A grieving widow who lost her ‘soulmate’ to a rare and aggressive disease which affects just one in a million people a year has been left ‘overwhelmed’ by generosity and support from others.
Millie Croft, 55, of Hills Road, Steyning, lost her soulmate Paul, 57, who was diagnosed with Sporadic Creutzfeldt-Jakob disease (CJD) on January 19 and died just two weeks later at St Barnabas House in Worthing.
He left behind his daughter Hannah, 26 and son, Nathan, 24, and Millie’s children, Lucy, 21, Ruby, 19 and Elliot, 18.
Known as Lobby and described as a ‘one in a million guy’, Paul coached and played for a number of Southern Combination League football teams across Sussex.
He grew up in Wick, Littlehampton, before moving to Shoreham ten years ago, where he met his second wife, Millie.
Millie said: “The people of Steyning have been so supportive.
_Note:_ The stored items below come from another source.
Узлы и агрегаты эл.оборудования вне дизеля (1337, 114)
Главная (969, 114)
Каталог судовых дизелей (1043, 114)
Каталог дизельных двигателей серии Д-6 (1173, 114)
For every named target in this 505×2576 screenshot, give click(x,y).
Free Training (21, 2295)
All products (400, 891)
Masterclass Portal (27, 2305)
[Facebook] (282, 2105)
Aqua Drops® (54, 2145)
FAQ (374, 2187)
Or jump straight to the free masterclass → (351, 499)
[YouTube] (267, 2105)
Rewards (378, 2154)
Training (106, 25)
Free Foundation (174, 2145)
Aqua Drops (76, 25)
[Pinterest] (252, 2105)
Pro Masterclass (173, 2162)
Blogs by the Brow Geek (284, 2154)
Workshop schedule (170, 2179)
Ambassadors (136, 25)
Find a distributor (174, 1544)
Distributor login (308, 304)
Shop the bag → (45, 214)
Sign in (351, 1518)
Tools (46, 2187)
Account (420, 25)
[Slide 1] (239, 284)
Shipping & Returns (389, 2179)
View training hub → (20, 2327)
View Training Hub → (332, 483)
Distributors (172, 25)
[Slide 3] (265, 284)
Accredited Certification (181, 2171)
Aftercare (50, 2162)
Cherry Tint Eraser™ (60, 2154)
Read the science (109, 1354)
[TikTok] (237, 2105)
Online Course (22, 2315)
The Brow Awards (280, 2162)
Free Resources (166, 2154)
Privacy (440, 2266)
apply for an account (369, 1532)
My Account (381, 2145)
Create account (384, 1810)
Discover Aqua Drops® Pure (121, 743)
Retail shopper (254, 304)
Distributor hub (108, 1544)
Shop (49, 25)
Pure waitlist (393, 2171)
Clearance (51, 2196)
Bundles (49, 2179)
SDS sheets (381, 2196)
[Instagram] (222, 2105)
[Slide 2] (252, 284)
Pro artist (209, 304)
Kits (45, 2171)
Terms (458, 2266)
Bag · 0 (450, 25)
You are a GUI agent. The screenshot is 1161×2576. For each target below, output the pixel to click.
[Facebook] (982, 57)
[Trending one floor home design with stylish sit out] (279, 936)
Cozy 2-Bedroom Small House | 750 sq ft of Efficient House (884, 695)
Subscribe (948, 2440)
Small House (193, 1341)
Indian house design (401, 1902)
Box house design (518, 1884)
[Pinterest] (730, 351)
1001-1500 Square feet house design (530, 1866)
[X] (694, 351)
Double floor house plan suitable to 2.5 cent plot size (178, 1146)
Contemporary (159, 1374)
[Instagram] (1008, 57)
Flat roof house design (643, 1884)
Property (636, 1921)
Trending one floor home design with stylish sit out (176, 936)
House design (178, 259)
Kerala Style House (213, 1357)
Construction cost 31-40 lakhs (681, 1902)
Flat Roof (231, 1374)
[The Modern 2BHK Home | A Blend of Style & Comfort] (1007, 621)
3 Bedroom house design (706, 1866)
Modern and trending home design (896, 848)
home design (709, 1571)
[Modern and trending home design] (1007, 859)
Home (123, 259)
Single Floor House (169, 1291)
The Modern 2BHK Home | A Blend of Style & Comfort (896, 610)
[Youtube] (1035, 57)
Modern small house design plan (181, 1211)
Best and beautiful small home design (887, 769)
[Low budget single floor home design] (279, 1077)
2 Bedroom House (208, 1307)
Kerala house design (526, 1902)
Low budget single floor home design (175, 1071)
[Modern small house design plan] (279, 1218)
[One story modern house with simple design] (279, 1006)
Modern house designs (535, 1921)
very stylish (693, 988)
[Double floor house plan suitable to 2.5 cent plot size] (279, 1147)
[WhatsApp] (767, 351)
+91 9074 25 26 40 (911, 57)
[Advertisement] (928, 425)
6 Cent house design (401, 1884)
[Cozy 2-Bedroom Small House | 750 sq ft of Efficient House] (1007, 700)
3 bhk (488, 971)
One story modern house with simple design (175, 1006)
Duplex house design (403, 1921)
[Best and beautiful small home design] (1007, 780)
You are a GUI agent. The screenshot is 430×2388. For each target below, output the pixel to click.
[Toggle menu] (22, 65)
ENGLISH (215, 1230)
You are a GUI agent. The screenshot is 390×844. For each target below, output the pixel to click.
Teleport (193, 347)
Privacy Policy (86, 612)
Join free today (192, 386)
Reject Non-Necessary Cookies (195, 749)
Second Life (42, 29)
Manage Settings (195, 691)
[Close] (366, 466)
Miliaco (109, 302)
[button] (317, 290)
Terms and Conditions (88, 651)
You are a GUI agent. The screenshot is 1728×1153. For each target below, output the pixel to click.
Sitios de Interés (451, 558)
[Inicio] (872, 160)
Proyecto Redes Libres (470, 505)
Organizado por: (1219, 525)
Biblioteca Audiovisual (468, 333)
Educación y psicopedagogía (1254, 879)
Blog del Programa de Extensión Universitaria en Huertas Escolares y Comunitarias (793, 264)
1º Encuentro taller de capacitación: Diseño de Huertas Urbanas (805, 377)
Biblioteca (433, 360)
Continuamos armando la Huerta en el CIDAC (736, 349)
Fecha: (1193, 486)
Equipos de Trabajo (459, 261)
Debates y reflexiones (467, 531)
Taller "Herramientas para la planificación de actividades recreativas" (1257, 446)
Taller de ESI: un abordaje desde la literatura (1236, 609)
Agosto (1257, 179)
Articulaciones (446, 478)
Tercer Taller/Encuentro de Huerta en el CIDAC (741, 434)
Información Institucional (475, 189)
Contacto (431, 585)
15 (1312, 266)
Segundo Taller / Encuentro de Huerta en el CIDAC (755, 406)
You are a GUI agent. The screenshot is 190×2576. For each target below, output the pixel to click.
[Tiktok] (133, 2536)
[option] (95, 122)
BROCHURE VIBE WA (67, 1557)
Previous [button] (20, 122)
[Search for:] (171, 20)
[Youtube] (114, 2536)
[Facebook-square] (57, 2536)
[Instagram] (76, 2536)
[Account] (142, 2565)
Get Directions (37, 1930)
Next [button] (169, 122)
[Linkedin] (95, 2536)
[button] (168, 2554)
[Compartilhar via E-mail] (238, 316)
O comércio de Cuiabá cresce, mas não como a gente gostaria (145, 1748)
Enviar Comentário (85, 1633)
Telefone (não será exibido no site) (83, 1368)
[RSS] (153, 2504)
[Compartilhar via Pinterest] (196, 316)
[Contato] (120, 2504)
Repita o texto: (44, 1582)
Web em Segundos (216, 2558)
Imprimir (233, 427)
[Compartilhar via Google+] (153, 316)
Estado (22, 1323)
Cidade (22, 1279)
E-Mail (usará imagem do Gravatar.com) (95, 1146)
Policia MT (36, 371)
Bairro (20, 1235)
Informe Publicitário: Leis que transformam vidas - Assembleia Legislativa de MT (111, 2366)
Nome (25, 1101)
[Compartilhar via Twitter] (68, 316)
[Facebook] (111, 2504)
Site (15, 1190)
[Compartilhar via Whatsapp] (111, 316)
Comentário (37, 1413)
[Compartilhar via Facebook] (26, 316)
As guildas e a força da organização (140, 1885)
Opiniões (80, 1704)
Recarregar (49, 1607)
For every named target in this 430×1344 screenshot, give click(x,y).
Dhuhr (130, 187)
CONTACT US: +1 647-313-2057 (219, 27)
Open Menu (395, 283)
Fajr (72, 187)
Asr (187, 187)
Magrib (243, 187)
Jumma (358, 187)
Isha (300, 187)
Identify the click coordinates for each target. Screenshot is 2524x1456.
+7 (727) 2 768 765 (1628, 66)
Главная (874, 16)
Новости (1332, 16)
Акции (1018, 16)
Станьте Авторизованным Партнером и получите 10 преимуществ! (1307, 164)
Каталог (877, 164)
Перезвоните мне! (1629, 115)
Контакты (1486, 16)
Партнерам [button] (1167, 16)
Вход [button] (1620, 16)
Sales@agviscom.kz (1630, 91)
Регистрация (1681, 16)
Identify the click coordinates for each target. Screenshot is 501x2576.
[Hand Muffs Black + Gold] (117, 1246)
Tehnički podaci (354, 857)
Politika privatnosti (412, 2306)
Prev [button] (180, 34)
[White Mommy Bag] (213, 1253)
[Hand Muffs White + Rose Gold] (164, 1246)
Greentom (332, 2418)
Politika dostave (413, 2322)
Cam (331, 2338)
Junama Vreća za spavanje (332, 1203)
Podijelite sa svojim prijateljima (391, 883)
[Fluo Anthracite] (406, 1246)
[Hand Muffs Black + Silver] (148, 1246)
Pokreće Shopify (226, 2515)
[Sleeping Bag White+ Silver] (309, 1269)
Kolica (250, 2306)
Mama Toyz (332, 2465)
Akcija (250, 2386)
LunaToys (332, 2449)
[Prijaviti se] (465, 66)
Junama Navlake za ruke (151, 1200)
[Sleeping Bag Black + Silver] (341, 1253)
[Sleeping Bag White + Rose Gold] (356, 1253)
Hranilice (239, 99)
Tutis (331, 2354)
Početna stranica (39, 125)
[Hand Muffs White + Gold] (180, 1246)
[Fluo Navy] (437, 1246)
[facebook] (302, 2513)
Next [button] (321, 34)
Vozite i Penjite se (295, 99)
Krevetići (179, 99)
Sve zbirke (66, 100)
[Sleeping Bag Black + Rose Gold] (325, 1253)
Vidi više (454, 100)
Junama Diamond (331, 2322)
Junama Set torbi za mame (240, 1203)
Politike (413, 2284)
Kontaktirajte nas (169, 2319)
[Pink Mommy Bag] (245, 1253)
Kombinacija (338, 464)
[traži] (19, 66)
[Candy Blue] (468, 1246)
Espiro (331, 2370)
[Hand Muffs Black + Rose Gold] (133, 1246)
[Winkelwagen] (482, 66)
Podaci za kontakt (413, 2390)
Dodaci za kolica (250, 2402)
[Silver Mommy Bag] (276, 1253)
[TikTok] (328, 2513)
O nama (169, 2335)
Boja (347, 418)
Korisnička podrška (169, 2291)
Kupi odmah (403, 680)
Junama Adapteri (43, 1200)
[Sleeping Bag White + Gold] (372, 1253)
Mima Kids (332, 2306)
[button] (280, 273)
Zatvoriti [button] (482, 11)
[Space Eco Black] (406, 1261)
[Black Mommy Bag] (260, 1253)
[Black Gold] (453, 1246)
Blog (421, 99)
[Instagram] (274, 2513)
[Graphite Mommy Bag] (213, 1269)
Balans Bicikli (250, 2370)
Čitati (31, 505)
I have only lived here 12 years and feel like they are my family, and Paul was so popular and loved.
“More than 500 people came to his funeral and lined up in Steyning High Street – it was breathtaking and I was so overwhelmed. The service was exactly how I wanted it to go – it was perfect.
“The day was topped off when we all went back to Steyning Cricket Club. My close friend surprised me with fireworks and it was so beautiful. “Everytime I wanted to pay for things, they would pretty much get paid for and all Paul’s friends came together to sort everything all out for me – I am so grateful.”
With help from the community, the family have managed to raise £5,000 for St Barnabas hospice, who Millie said holds a ‘special place’ in her heart.
She said: “I have been there twice in the last two years. I lost my mum to pancreatic cancer in 2015 and once I started to feel happy again Paul then got sick.
“The palliative care they give is exceptional – they let Paul die with dignity and peace and it makes me want to raise more for them.
“I could have gone down the road of raising money for CJD, but it is so rare and no one knows enough about it and I don’t think ever will – it is one of those awful things and there is nothing you can do about it.
“St Barnabas was an easy and much more important choice for me.”
The funds have also paid for two benches, which have been placed in Steyning Cricket Club and Steyning Town Community Football Club.
Millie said: “This keeps Paul’s memory going and I do think to myself that he is looking down at me. The cricket club is close to where I live so I now walk over there and sit on the bench and look at the wonderful view there is and reflect.”
A plaque has also been put up at the Chequer Inn pub in Steyning, which was Paul’s local and a plaque is being made for a memory wall in Chelsea Football Club. where avid fan Paul regularly visited.
Two football matches have also been arranged to raise more funds.
Millie said: “Steyning will play Wick on an annual basis in Paul’s memory, we are hoping the first one will be on August 6.
“Paul’s brother Keith and his friend Peter have also organised a match between Shoreham and Littlehampton on July 16. All money raised will go to the hospice.”
Millie said it was ‘impossible’ to list all the people who have supported her.
She said: “I must say a special thanks to James Johnson from Steyning who was coached by Paul in the Fishersgate Flyers. He ran the Brighton Marathon for the first time and raised £935.
“Also Paul’s daughter Hannah’s friend Valerie Hedges who raised over £500 and ran a half marathon.
“And thank you to my family, friends and the community who I now call my ‘Steyning family’. There has been some Sunday’s where I haven’t wanted to get out of bed – but this has kept me going and I have felt like I have had a purpose.
“Lastly a big thanks to Peter Kennard of HD Tribe in Worthing – he really did do more than he should of and has been there for me the whole way through.”
CJD is a rare and fatal condition which causes brain damage that worsens rapidly over time.